Déboulonnons : Jacques Rivette
Comme le cinéaste Jacques Rivette est mort aujourd’hui à 87 ans, je n’ai pas été surpris que, conformément à la règle admise par tous, « tous les morts sont de braves types » (merci, Brassens !), cette nouvelle ne lui attire que des éloges. Nul, par conséquent, ne vous dira que Rivette n’a dû sa notoriété qu’au fait qu’Yvonne De Gaulle avait fait pression sur le ministre responsable pour que son film La religieuse, d’après Denis Diderot, soit interdit totalement parce qu’il gênait cette fanatique de la bondieuserie, ni que Rivette faisait des films interminables et mortellement ennuyeux (son Out 1 : Noli me tangere durait douze heures et quarante minutes !), par exemple celui qu’on cite toujours, Paris nous appartient, une histoire fumeuse d’espions et de complot.
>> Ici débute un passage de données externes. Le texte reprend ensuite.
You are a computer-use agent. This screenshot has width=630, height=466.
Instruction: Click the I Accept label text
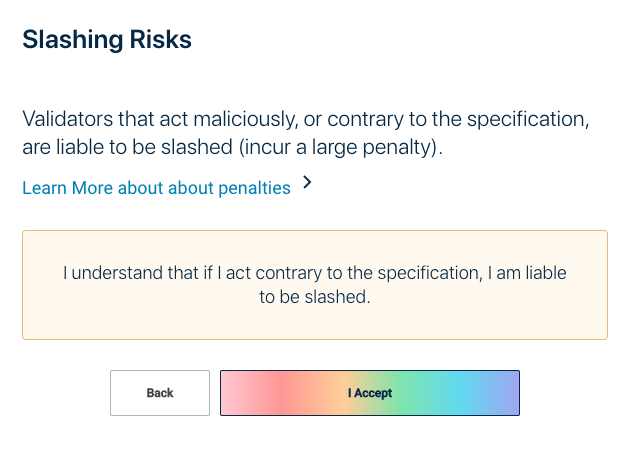point(370,393)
On ne vous dira pas davantage que Rivette, quand il était encore critique de cinéma, avait écrit en 1959, dans « Les cahiers du cinéma », un article venimeux contre le cinéaste italien Gillo Pontecorvo (plus tard auteur de La bataille d’Alger et de la fable très anticolonialiste Queimada, avec Marlon Branco). Pontecorvo était un ancien résistant italien, homme de gauche, humaniste, et tout et tout, mais il avait commis un crime affreux : dans son film Kapò, il avait inséré une scène où l’on voyait une prisonnière, incarnée par Emmanuelle Riva, qui, pour avoir tenté de s’échapper d’un camp de concentration, était abattue à la mitraillette, et son corps s’affalait sur les fils de fer barbelés de la clôture ; à cet instant, le cinéaste recadrait l’image pour « mettre en valeur », estimait Rivette, la main pendante du corps inerte, filmée en contre-plongée. Cette façon d’enjoliver (sic) une mort violente lui attira les insultes de la critique des « Cahiers du cinéma », Rivette en tête – il en est devenu le patron en 1963.
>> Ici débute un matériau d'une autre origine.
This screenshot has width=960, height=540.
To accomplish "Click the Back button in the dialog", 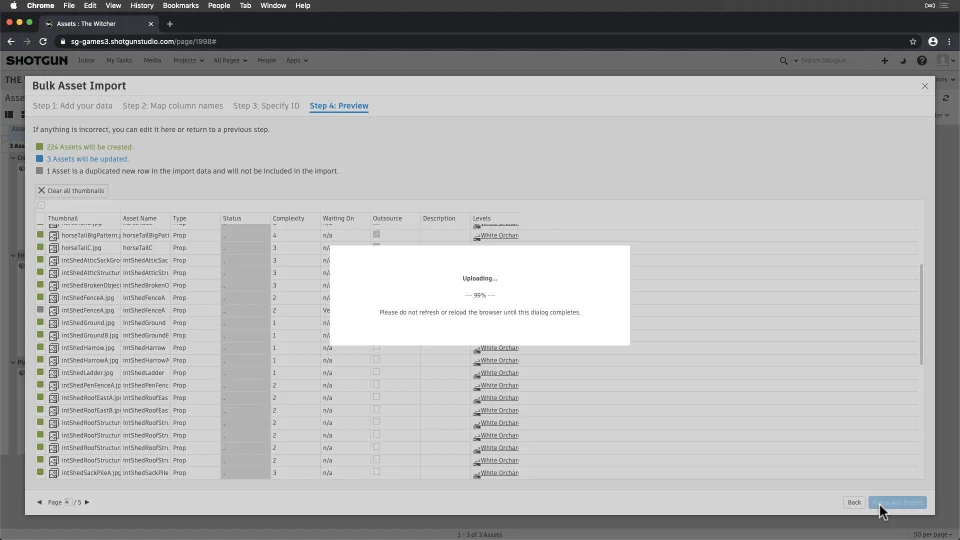I will coord(853,502).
Et voici ce que Rivette avait écrit, dans le numéro 120, sous le titre De l’abjection : « Voyez cependant, dans Kapò, le plan où Riva se suicide, en se jetant sur les barbelés électrifiés ; l’homme qui décide, à ce moment, de faire un travelling-avant pour recadrer le cadavre en contre-plongée, en prenant soin d’inscrire exactement la main levée dans un angle de son cadrage final, cet homme n’a droit qu’au plus profond mépris ».
Remarquez, après un simple coup d’œil sur les trois photos que je vous propose, que sa description était inexacte, donc mensongère et malhonnête, puisque la main n’aboutit pas dans un angle, mais exactement au milieu du bord supérieur de l’image, donc de façon beaucoup moins esthétique ! Mais on ne voit que ce que l’on veut voir.
Et maintenant, rions un peu : trente ans plus tard, lors de la sortie du film en DVD, et enfonçant le clou au-delà des limites du ridicule, un autre critique, Serge Daney, en remettait une couche, tout en admettant... n’avoir jamais vu le film ! Ces censeurs moralistes, tous plus ridicules les uns que les autres.